Brasília/Roma – A Corte de Apelação de Roma analisa nesta quarta-feira (1º) o segundo pedido do governo brasileiro para extraditar a ex-deputada Carla Zambelli (PL-SP). A nova ofensiva ocorre menos de dois meses após a Suprema Corte italiana rejeitar a primeira solicitação.
O que motivou a primeira negativa?
Em maio, os magistrados italianos entenderam que o ministro Alexandre de Moraes, do Supremo Tribunal Federal (STF), acumulou os papéis de vítima, investigador e juiz no processo que embasava o requerimento original.
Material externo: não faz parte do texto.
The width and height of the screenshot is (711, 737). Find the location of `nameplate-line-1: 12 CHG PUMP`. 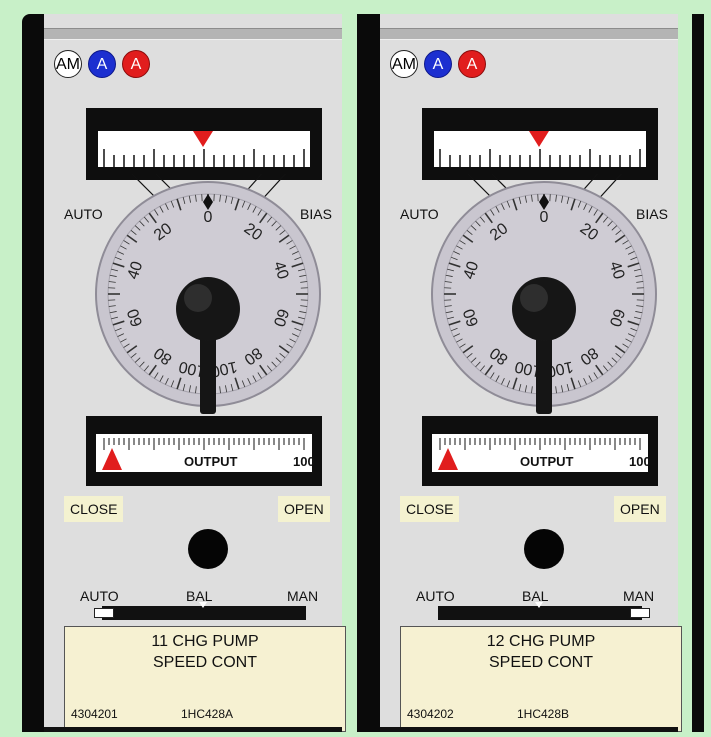

nameplate-line-1: 12 CHG PUMP is located at coordinates (541, 642).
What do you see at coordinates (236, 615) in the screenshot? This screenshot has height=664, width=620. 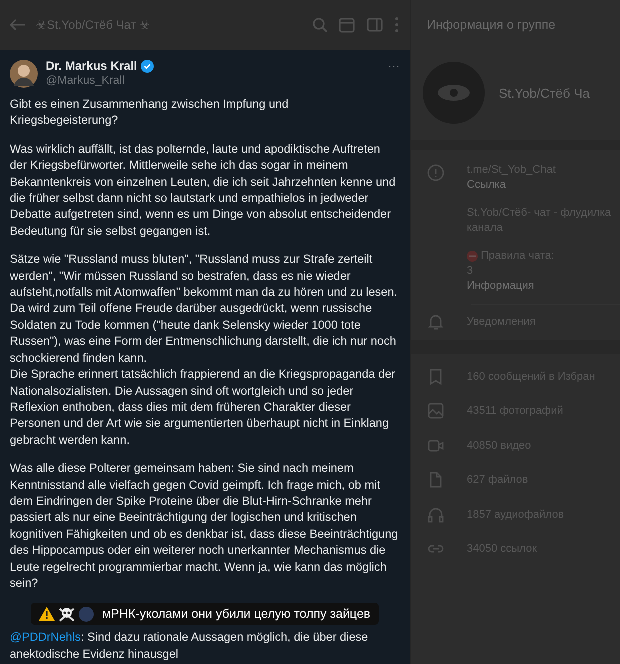 I see `caption-text: мРНК-уколами они убили целую толпу зайцев` at bounding box center [236, 615].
Para a Justiça europeia, essa concentração de funções fere o princípio de imparcialidade e, portanto, inviabiliza a entrega da parlamentar ao Brasil.
Como o governo alterou a estratégia?
Para contornar o argumento de parcialidade, o Palácio do Planalto baseou o novo pedido em outro inquérito, o que investiga suposta posse ilegal de arma por Zambelli. Além disso, o processo agora está sob relatoria do ministro Gilmar Mendes, e não mais de Moraes. A equipe jurídica brasileira espera que a mudança de crime e de relator afaste as objeções apontadas pela corte italiana.
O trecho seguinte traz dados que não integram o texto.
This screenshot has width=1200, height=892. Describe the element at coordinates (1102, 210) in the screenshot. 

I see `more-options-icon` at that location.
Pressão política em ano eleitoral
Especialistas ouvidos pelo setor jurídico apontam caráter político na rapidez com que o Executivo reapresentou o caso. Segundo analistas, o Planalto busca transformar uma eventual extradição num trunfo para a pré-campanha petista de 2026, embora avaliem frágeis as chances de reversão do entendimento na Itália.
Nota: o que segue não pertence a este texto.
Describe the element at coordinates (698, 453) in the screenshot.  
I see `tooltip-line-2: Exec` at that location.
Próximas etapas em território italiano
A tramitação do caso na Itália envolve duas fases. Na primeira, juízes decidem se o pedido cumpre os requisitos legais e de direitos humanos. Se aprovado, o processo segue para o governo da primeira-ministra Giorgia Meloni, que pode aceitar ou rejeitar a entrega com base em interesses diplomáticos e de conveniência política.
Riscos de nova derrota
Uma segunda recusa poderá abrir precedente usado por outros investigados brasileiros no exterior para alegar falta de garantias de julgamento justo no país. Influenciadores e políticos foragidos poderiam recorrer a decisões italianas como prova de suposta perseguição política, segundo juristas.
A defesa de Carla Zambelli nega irregularidades e afirma que a ex-deputada permanecerá na Itália enquanto o litígio não for concluído.